Os cinco “desmanteladores” são “a preocupação mais grave”, segundo o relatório, uma vez que “estão a degradar activamente as instituições do Estado de direito”.
Na Hungria, a aplicação de leis e políticas “cada vez mais regressivas, sem qualquer sinal de mudança” – mesmo sob pressão internacional e cortes no financiamento europeu –, são a principal razão para o país se manter numa categoria separada. Estão marcadas para o dia 12 de Abril as eleições que determinarão se Viktor Orbán, o actual primeiro-ministro, segue no poder ou se o seu período de 16 anos de liderança fica por aqui.
Já em Itália, o relatório aponta o actual Governo, liderado por Giorgia Meloni, como o responsável pela “lenta erosão do Estado de direito e do espaço cívico”, em particular por medidas que visam minorias, dissidentes e activistas, assim como os migrantes. Em 2025, as mortes no mar Mediterrâneo aumentaram e navios de busca e salvamento foram frequentemente detidos e multados.
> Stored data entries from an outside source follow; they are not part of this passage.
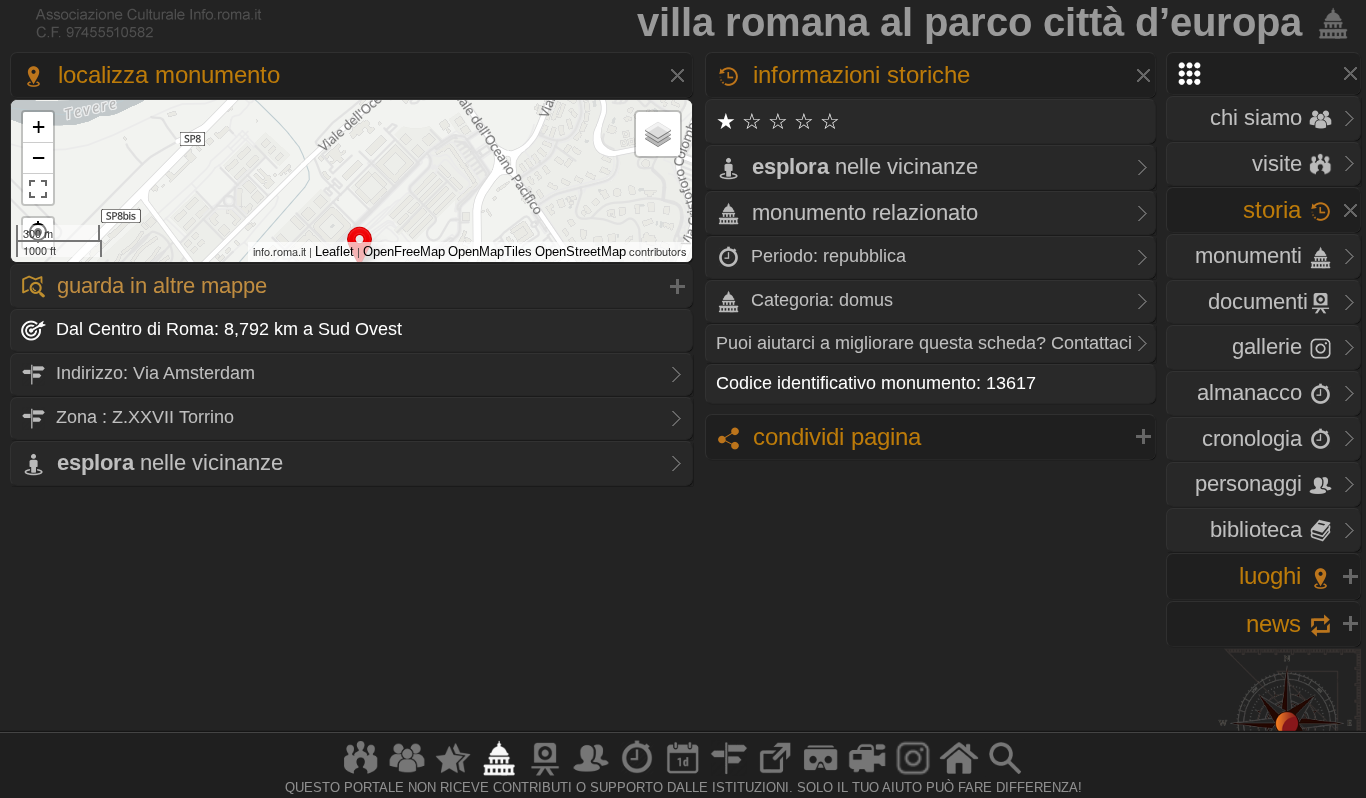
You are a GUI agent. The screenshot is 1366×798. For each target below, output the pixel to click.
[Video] (867, 774)
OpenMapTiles (490, 251)
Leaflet (334, 251)
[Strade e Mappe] (729, 774)
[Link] (775, 774)
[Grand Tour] (453, 774)
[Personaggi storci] (591, 774)
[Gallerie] (913, 774)
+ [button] (38, 126)
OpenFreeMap (404, 251)
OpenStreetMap (580, 251)
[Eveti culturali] (683, 774)
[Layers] (658, 134)
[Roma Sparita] (545, 774)
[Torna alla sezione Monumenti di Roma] (1329, 22)
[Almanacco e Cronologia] (637, 774)
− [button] (38, 157)
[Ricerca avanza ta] (1005, 774)
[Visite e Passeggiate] (361, 774)
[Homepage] (959, 774)
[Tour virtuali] (821, 774)
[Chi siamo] (407, 774)
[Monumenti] (499, 774)
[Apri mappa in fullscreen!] (38, 189)
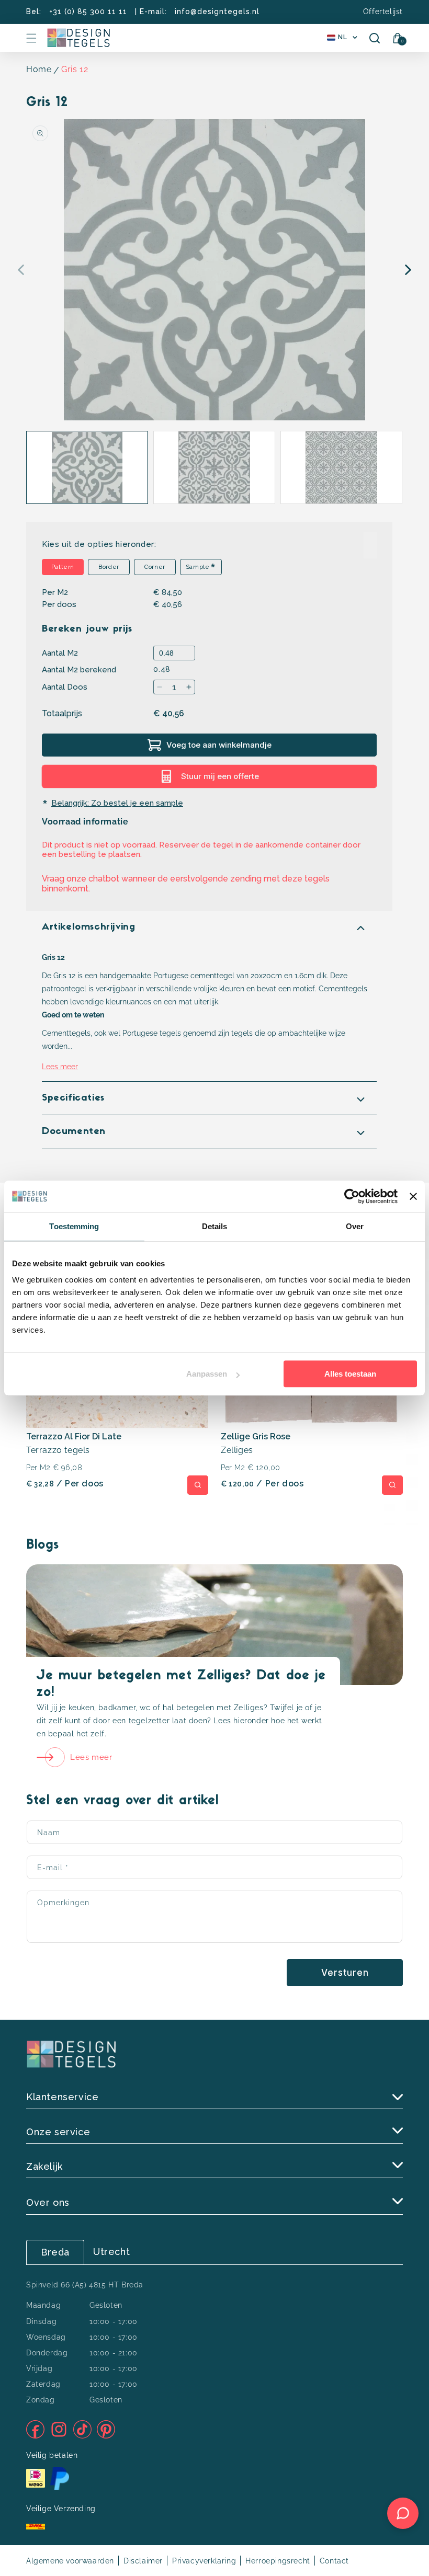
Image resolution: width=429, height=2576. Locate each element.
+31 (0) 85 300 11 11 (88, 11)
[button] (31, 38)
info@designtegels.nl (217, 11)
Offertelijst (383, 11)
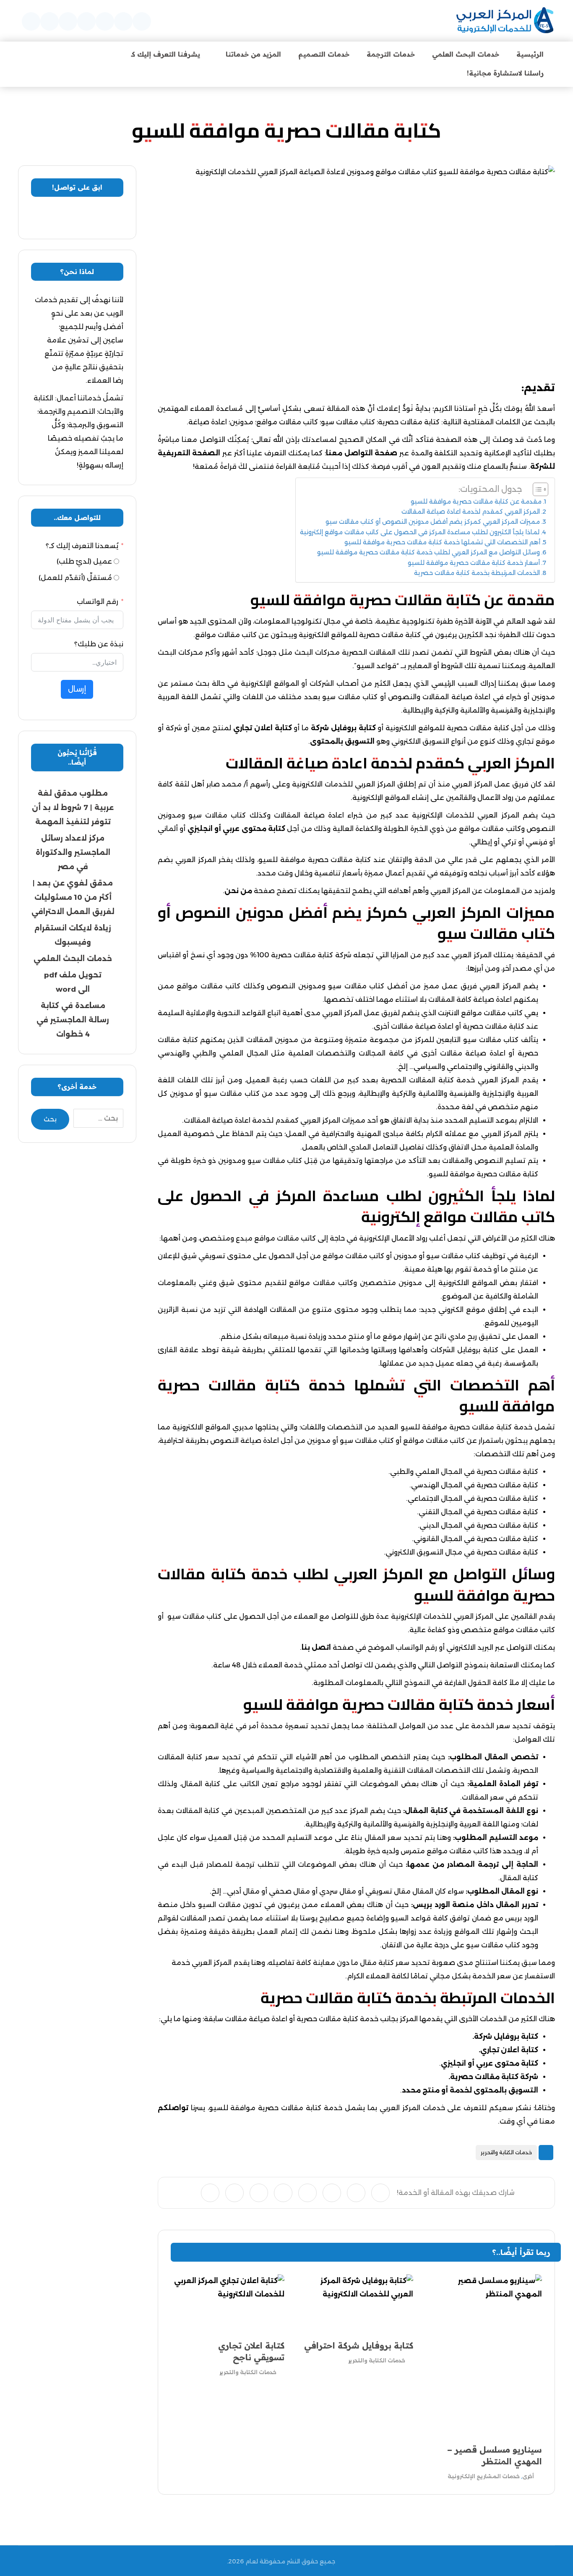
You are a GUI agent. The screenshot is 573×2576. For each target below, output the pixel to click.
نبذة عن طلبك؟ (98, 644)
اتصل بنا (316, 1647)
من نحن (238, 891)
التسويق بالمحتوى (342, 741)
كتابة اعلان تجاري (262, 728)
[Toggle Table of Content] (536, 489)
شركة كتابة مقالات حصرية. (493, 2077)
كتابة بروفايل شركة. (505, 2036)
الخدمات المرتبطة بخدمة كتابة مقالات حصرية (477, 573)
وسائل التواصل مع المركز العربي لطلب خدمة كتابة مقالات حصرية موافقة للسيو (428, 552)
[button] (142, 21)
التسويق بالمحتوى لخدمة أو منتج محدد (470, 2090)
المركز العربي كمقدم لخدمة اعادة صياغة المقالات (470, 511)
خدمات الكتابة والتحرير (506, 2152)
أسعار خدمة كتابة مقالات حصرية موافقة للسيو (474, 563)
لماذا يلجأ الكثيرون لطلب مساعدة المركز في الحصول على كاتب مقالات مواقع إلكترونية (419, 532)
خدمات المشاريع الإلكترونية (484, 2476)
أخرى (528, 2476)
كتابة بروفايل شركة (343, 728)
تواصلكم (173, 2108)
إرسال (77, 689)
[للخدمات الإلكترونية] (505, 20)
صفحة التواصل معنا (361, 453)
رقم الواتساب (97, 602)
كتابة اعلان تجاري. (508, 2050)
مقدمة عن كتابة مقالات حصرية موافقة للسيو (476, 501)
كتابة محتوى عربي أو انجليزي (237, 829)
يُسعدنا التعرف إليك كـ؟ (82, 546)
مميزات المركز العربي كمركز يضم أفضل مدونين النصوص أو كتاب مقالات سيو (433, 521)
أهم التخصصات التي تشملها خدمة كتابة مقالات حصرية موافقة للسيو (442, 542)
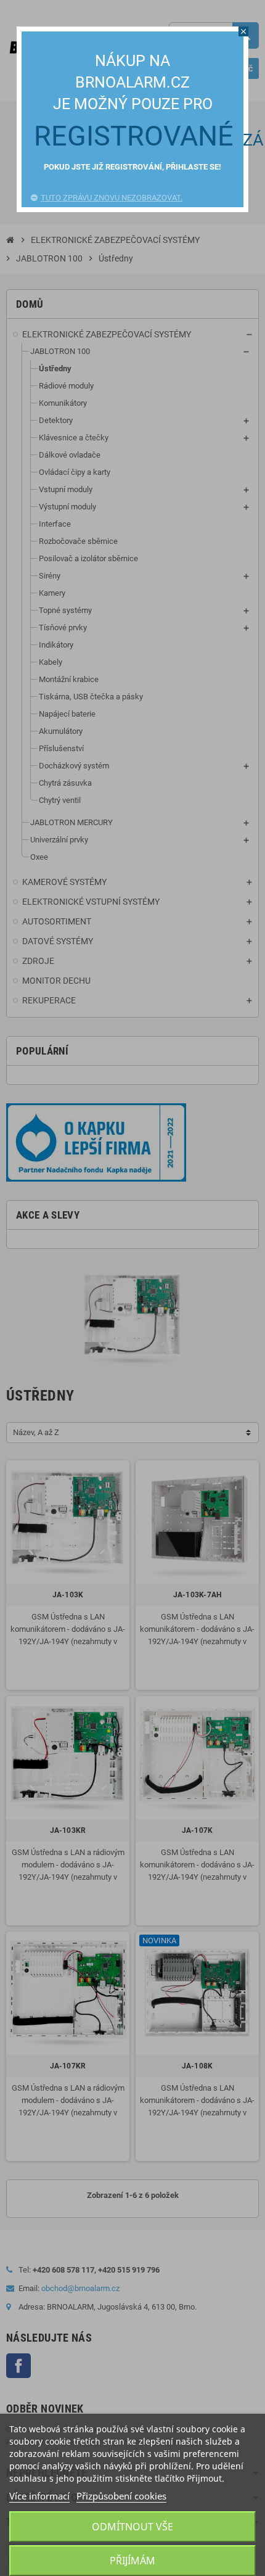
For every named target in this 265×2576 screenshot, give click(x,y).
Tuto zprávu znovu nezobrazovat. (111, 197)
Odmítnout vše (132, 2526)
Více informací (39, 2496)
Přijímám (132, 2560)
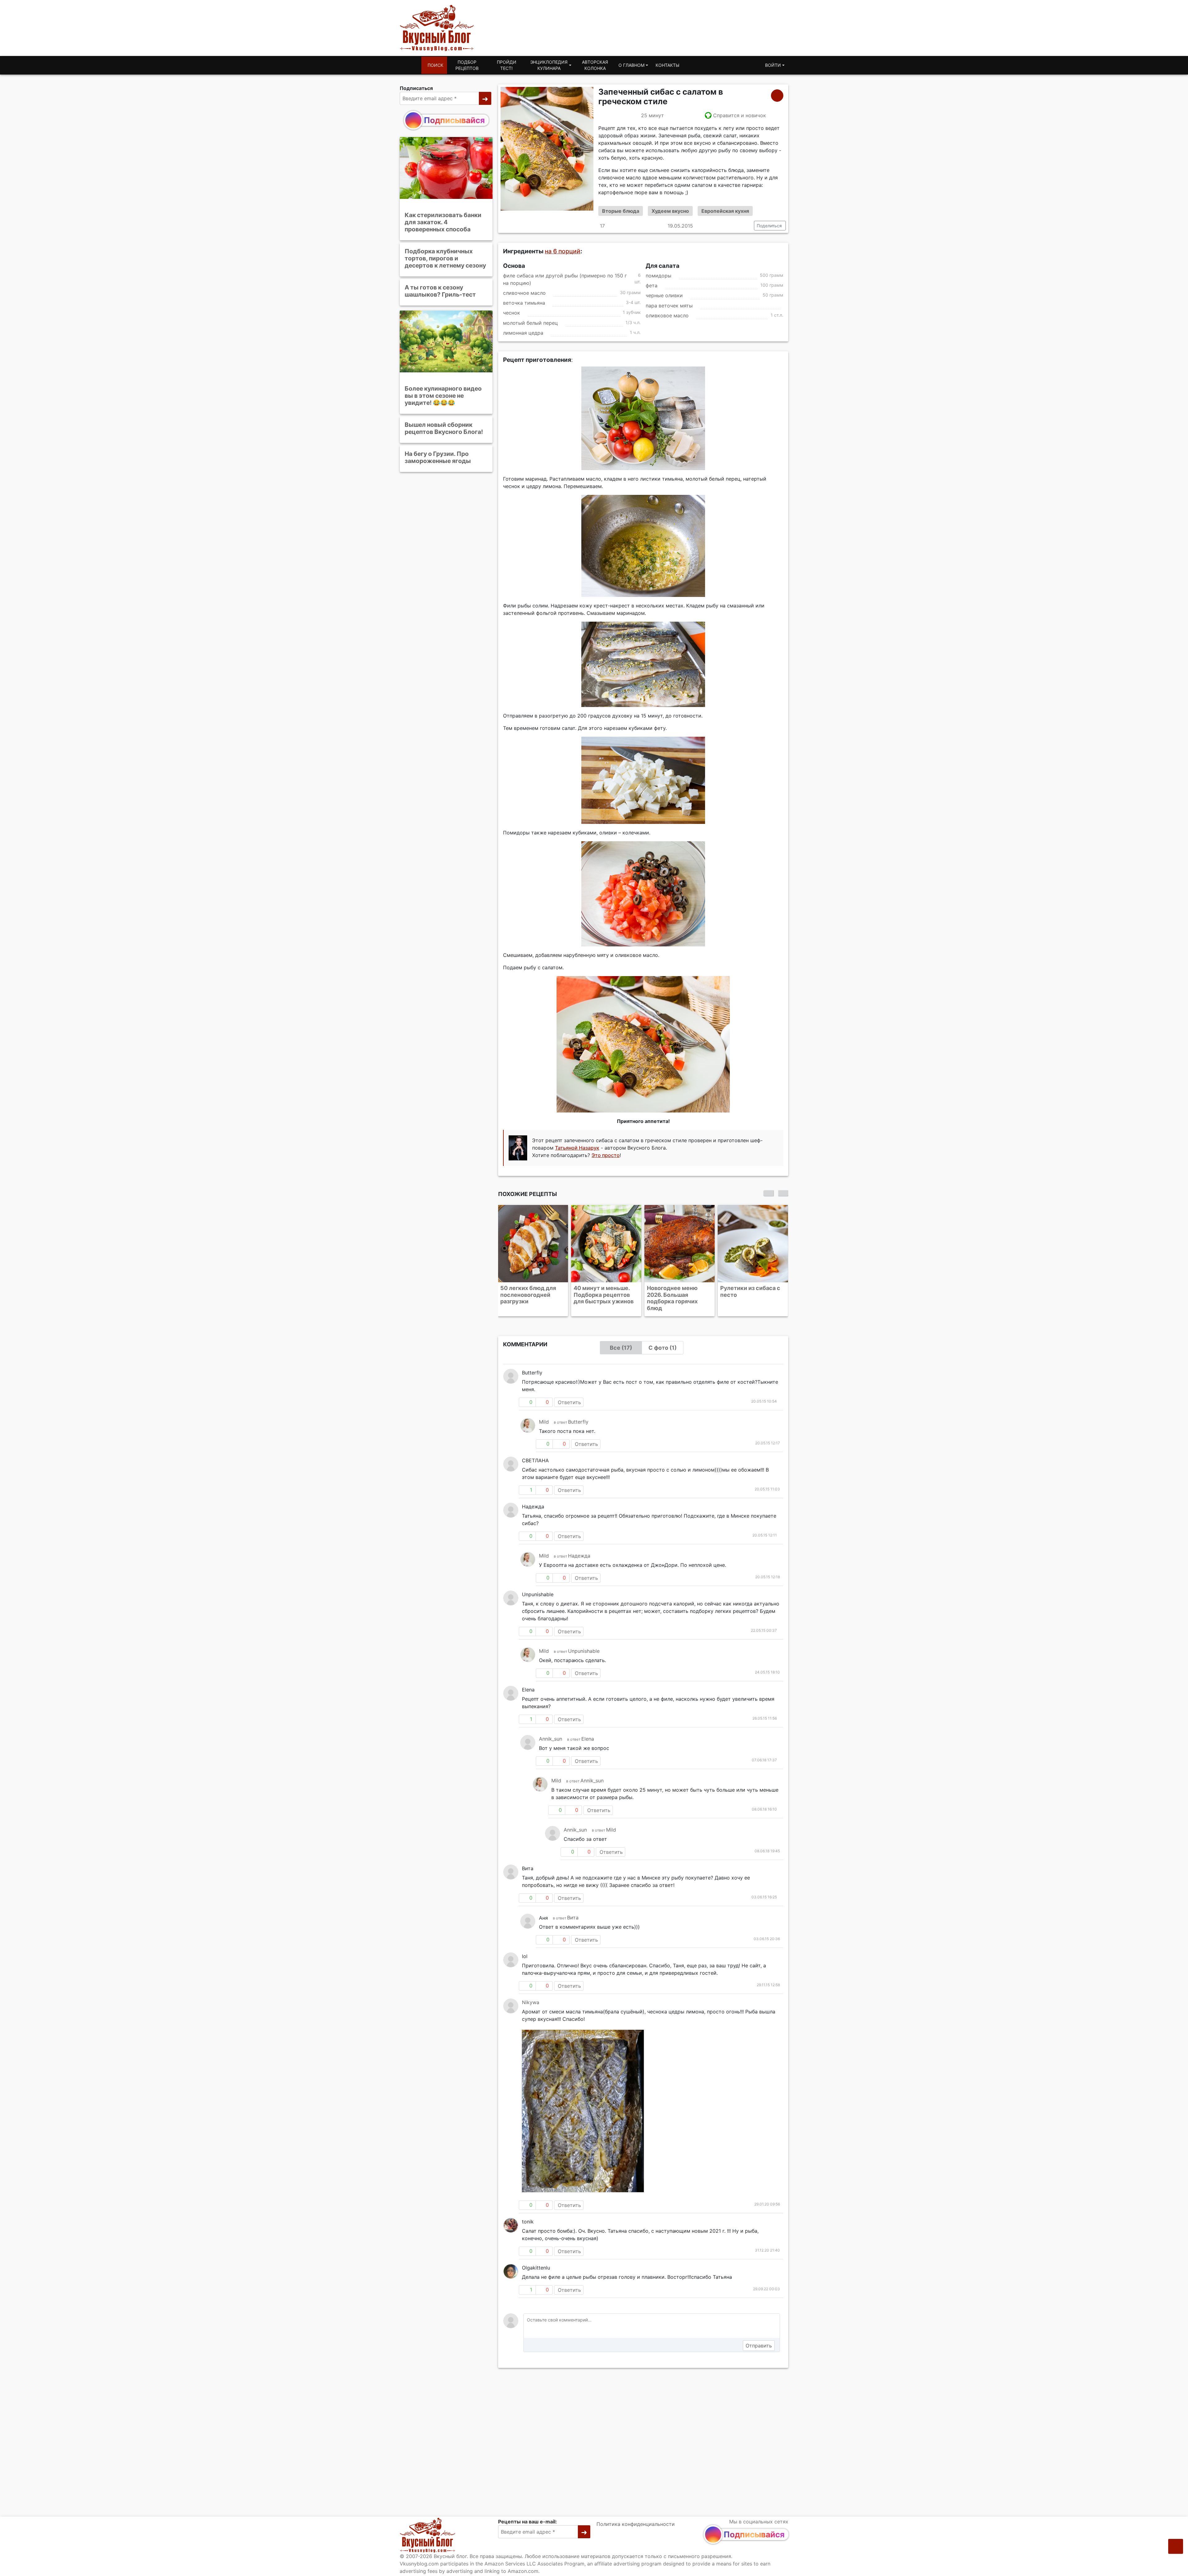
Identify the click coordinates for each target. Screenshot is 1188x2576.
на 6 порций (562, 251)
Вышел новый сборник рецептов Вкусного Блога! (444, 428)
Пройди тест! (506, 65)
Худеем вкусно (670, 211)
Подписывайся (454, 120)
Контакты (667, 65)
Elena (587, 1725)
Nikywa (530, 1989)
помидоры (658, 275)
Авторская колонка (595, 65)
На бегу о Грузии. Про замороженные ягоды (438, 457)
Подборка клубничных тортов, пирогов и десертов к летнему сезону (445, 258)
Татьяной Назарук (577, 1148)
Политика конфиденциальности (635, 2524)
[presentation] (768, 1193)
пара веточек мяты (669, 305)
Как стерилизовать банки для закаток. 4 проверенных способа (443, 222)
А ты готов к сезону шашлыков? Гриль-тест (440, 291)
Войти (773, 65)
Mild (544, 1408)
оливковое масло (667, 315)
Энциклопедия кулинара (548, 65)
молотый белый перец (530, 323)
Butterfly (578, 1408)
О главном (631, 65)
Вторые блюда (620, 211)
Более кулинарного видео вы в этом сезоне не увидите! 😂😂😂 (443, 395)
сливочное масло (524, 293)
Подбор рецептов (467, 65)
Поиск (435, 65)
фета (651, 286)
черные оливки (664, 296)
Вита (573, 1904)
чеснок (511, 313)
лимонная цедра (523, 333)
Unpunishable (584, 1638)
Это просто (606, 1155)
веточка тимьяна (524, 303)
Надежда (579, 1542)
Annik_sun (550, 1725)
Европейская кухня (725, 211)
O relatório analisa também as tendências a nível da UE no que diz respeito ao sistema judicial, ao combate à corrupção, à liberdade de imprensa e aos mecanismos de equilíbrio de poderes. Em nenhuma das categorias se verificaram progressos significativos, sendo que, no que toca à liberdade de expressão dos media, dos 22 países em análise, sete registaram retrocessos, incluindo agressões físicas e assédio a jornalistas.
A Liberties definiu ainda outras três categorias onde agrupou os países. Identificou seis “sliders” – ou “estados em retrocesso” –, isto é, países em que se verifica um declínio nas normas democráticas, resultado de negligência dos governos em proteger as normas existentes. São eles Bélgica, Dinamarca, França, Alemanha, Malta e Suécia, países com uma forte tradição democrática em que esta tendência representa um “sinal alarmante”.
Existem ainda os “stagnators” – “estagnados” –, onde não se verificam variações consideráveis nas condições do Estado de direito, e a categoria “hard worker” – “trabalhador” –, que conta apenas com a Letónia, onde é visível um esforço para adoptar as sugestões europeias.
O Relatório sobre o Estado de Direito 2026, construído em colaboração com quase 40 organizações de 22 países, tem como objectivo fornecer à Comissão Europeia informações e análises fiáveis, recolhidas no terreno pelas organizações parceiras.
Na análise feita, a Liberties identificou ainda um declínio do Estado de direito dentro das próprias instituições europeias, com práticas que incluem a adopção de medidas e procedimentos excepcionais e a incapacidade de garantir e proteger certos direitos fundamentais, uma reflexão dos problemas dos seus Estados-membros.